Gente como Lucien Andriot, Sid Hickox, Ernest Haller, Ben Glennon, James Wong Howe, Irving Glassberg, Leo Tover, Lucien Ballard, William H. Clothier; todos, sin duda, magníficos y carentes de vedettismo, aunque hay que advertir que con pocos de ellos repitió y que sólo con el primero —y con reservas— y con el penúltimo parece haberse entendido tan a la perfección como para formar un equipo estable con ellos.
De Raoul Walsh, hombre sin duda muy fotogénico, he visto incontables fotografías excelentes. Recuerdo, por ejemplo, una espléndida, con Gregory Peck, bajo los palos del velero de El hidalgo de los mares. Sin embargo, en 1963, cuando rodaba la que había de ser su última película, Una trompeta lejana, fotografiaron a Walsh montado a caballo y rodeado de sus amigos pieles rojas, que intervenían como actores en esa revisión crítica de algunos de los temas que en Murieron con las botas puestas habían recibido un tratamiento igualmente épico pero también mítico.
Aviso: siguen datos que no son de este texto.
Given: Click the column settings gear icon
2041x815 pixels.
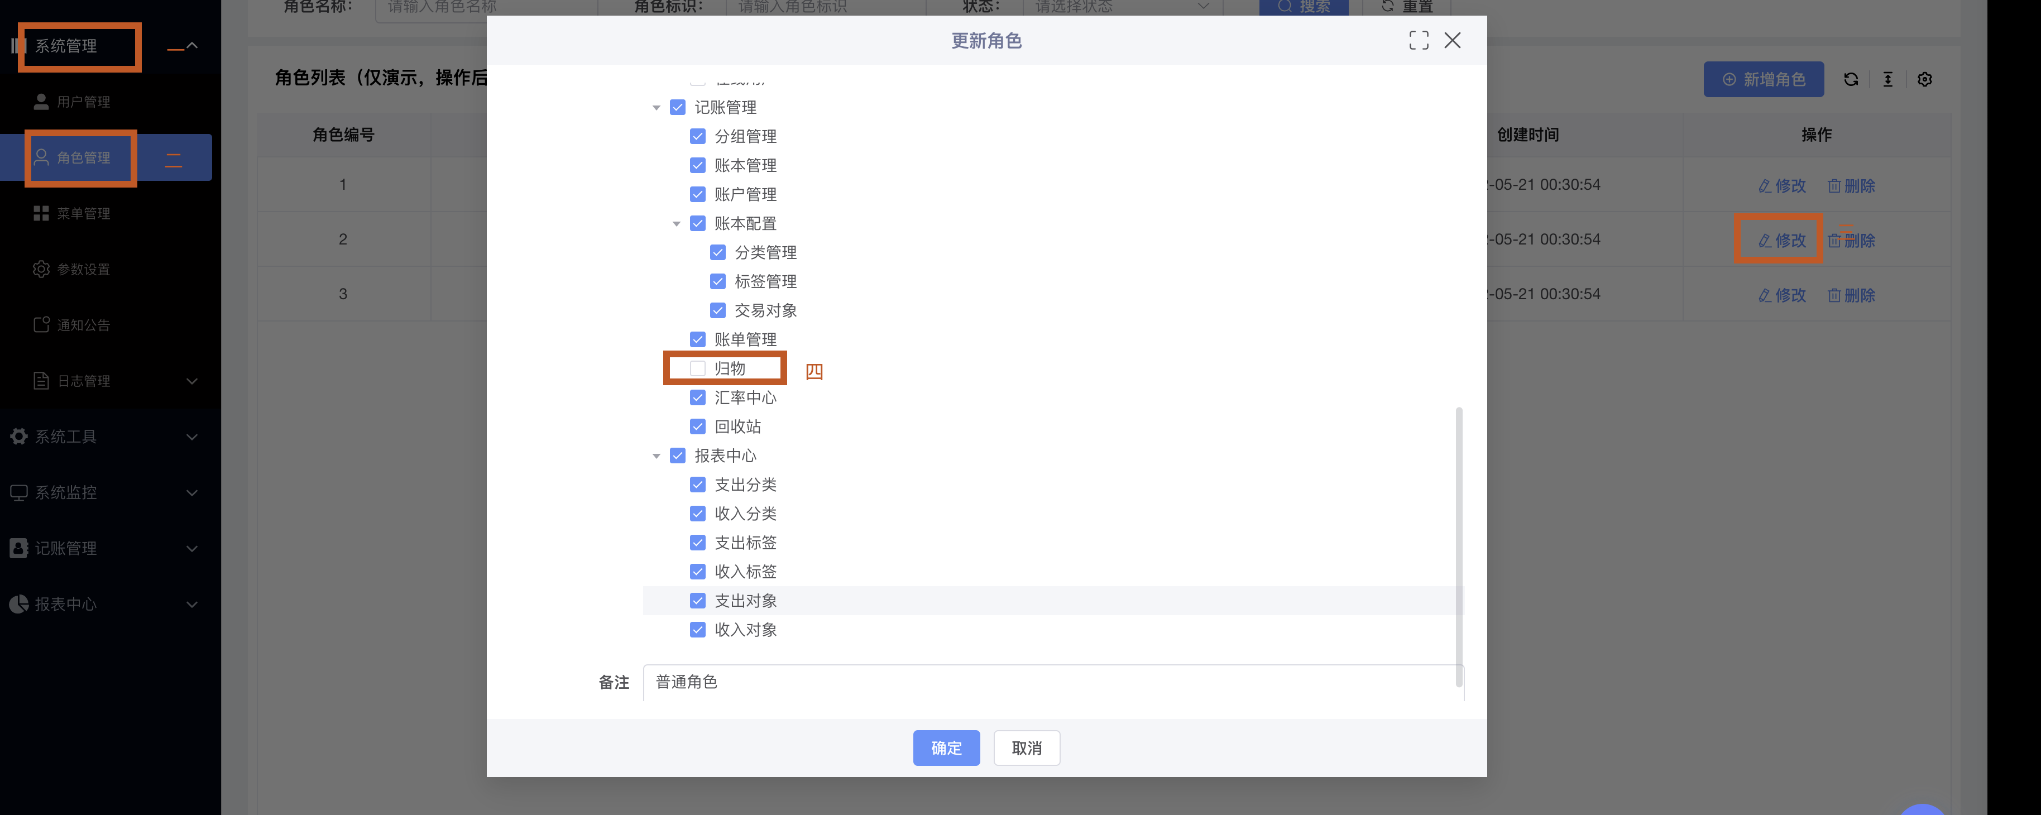Looking at the screenshot, I should 1925,79.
Nacido el 11 de marzo de 1887, había cumplido ya los setenta y seis años. Es una imagen reveladora y emblemática, que refleja su vitalidad y su actitud moral como director, y por eso tal vez sea la que más valga la pena recordar y conservar del segundo gran cineasta tuerto de la historia, el mismo que treinta y cuatro años antes había perdido un ojo en un accidente de coche ocasionado por una liebre que se cruzó en su camino y a la que Walsh trató de esquivar, cuando iba al rodaje de su primer western sonoro, In Old Arizona.